[pt] Improve rule ID: PORTUGUESE_WORD_REPEAT_RULE

marcoagpinto · September 21, 2021, 9:11pm

The following sentence triggers an error:

É só telefonemas e e-mails de clientes a reclamar.

Since it is a Java rule and I don’t know Java, could one of you code an antipattern for it?

e
space
e > space_next="no"
- space next="no"

Thanks!

udomai · September 22, 2021, 10:14am

Hi!

This is REDUNDANT_CONJUNCTIONS, first subrule. It’s in the grammar.xml. Could you add the AP for

<token>e</token>
<token>e</token>
<token spacebefore="no"/>

?

marcoagpinto · September 22, 2021, 10:25am

Let me try.

First I will run a check on Tatoeba + Wikipedia 600 000 sentences to see the before and the after.

marcoagpinto · September 22, 2021, 10:38am

It didn’t work:

<!-- MARCOAGPINTO 2021-09-22 (25-JUN-2021+) *START* -->
<!--
É só telefonemas e e-mails de clientes a reclamar.
-->
      <antipattern>
		<token>e</token>
		<token>e</token>
		<token spacebefore="no"/>
      </antipattern>
<!-- MARCOAGPINTO 2021-09-22 (25-JUN-2021+) *END* -->

I tried to search for the words of the suggestion, and they aren’t found in the grammar.xml, so it must be in Java.

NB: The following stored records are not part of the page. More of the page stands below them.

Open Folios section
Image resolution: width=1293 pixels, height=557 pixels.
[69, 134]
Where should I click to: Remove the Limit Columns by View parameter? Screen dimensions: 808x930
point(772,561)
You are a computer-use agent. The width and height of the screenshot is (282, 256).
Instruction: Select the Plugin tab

udomai · September 22, 2021, 11:29am

What message do you see? I see “Possível fragmento. Utilize apenas uma conjunção deste tipo.”

It is in the grammar.xml. The antipattern works. See this commit.

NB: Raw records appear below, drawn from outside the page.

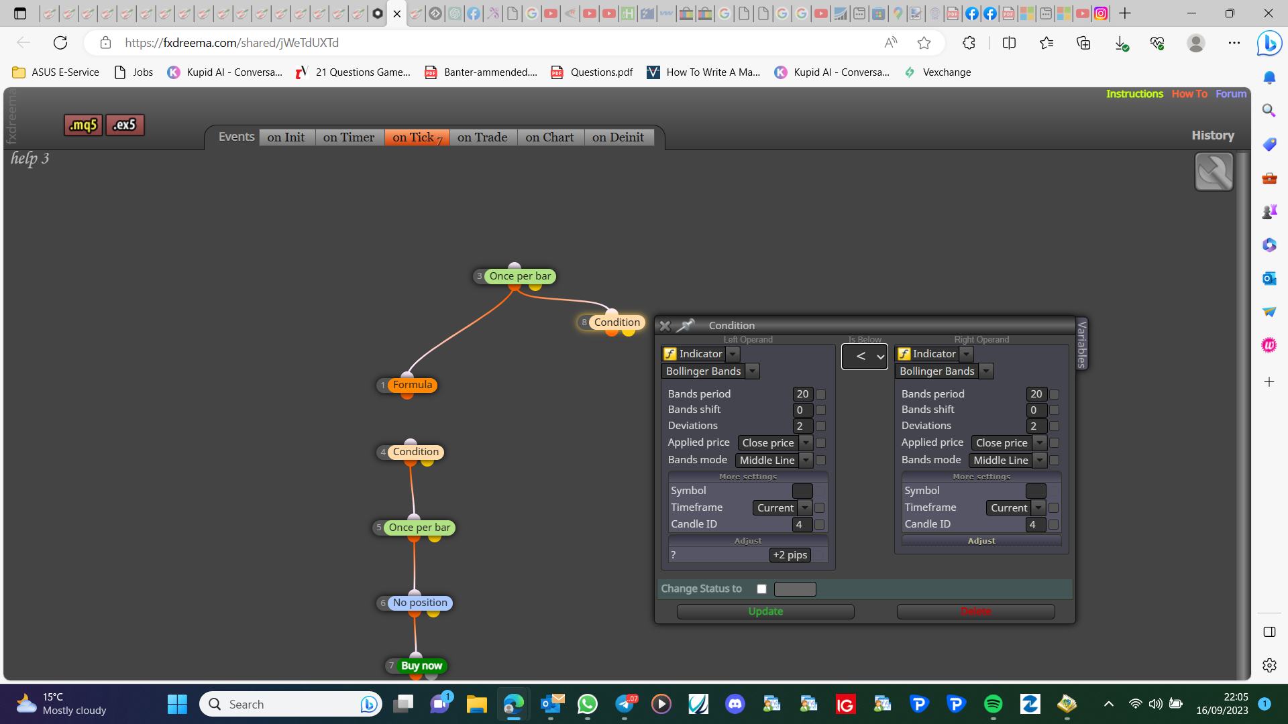Viewport: 1288px width, 724px height.
Task: Download the .ex5 file
Action: [125, 125]
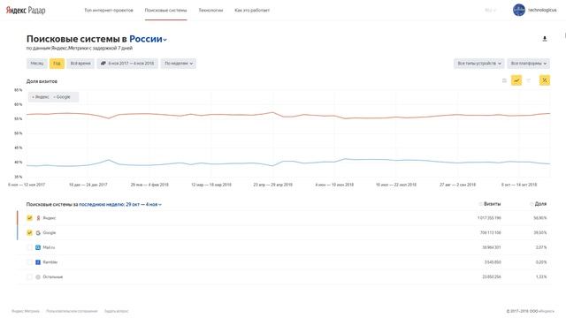566x318 pixels.
Task: Switch to line chart view
Action: pos(516,80)
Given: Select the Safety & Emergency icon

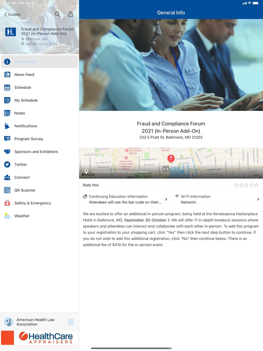Looking at the screenshot, I should point(7,203).
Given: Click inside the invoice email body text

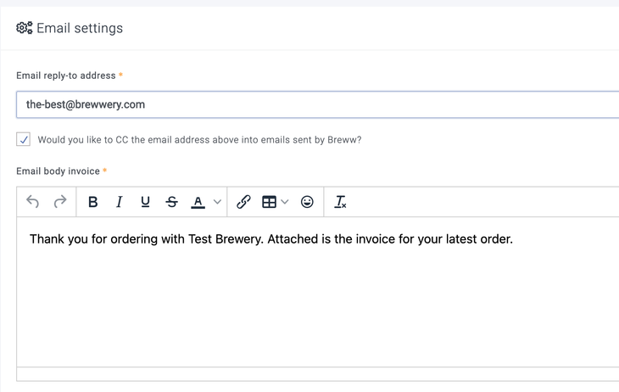Looking at the screenshot, I should pos(271,239).
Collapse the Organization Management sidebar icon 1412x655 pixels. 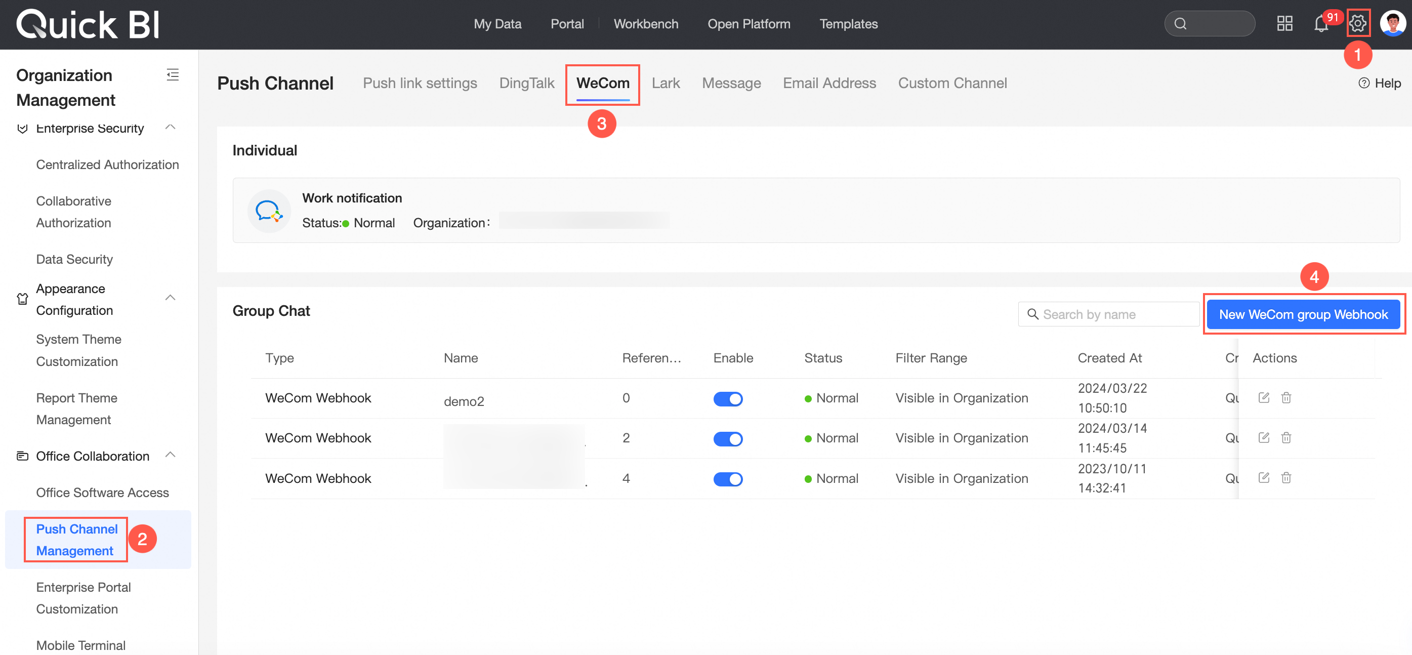[173, 75]
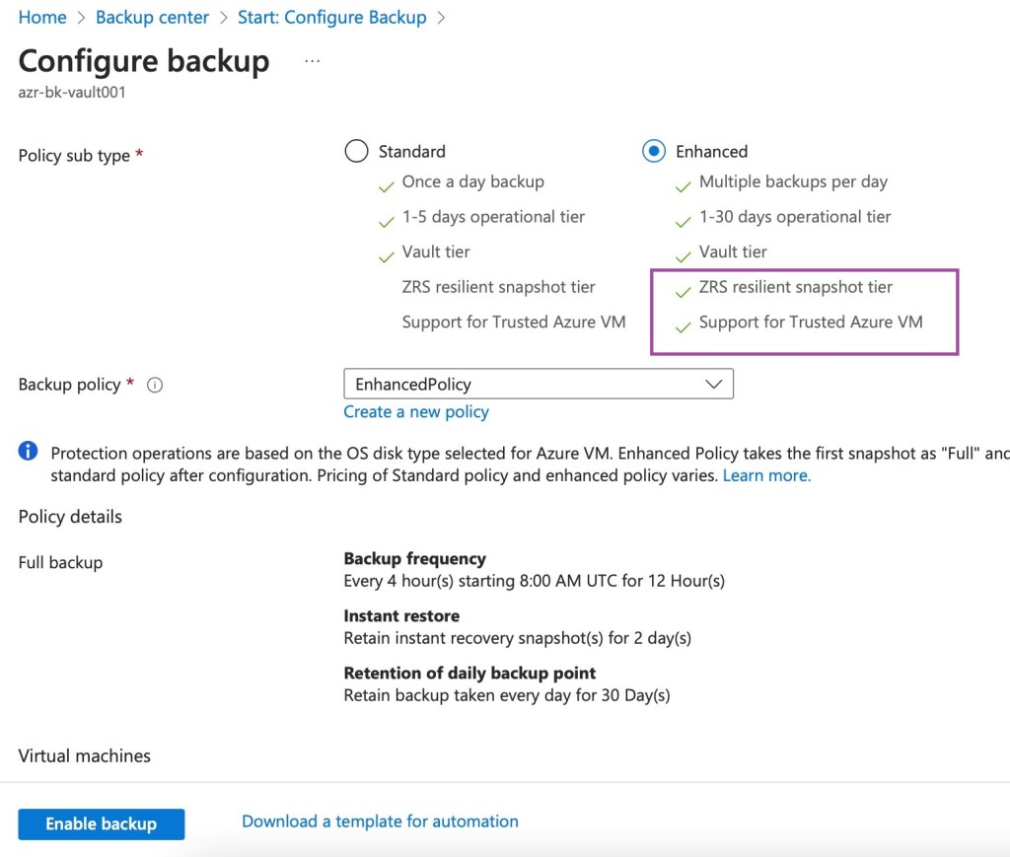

marcoagpinto · September 22, 2021, 12:48pm

"Possível erro de digitação. Repetiu uma palavra.

Examples:
Este é é apenas uma frase de exemplo. x
Este é apenas uma frase de exemplo. ✓"

udomai · September 22, 2021, 1:07pm

I can’t reproduce this. The sentence you gave above only triggers the XML rule:

É só telefonemas e e-mails de clientes a reclamar.

The second example you gave is a true positive (since there is a space behind the second word).

marcoagpinto · September 22, 2021, 1:16pm

I was using the Stand-alone tool to get the examples.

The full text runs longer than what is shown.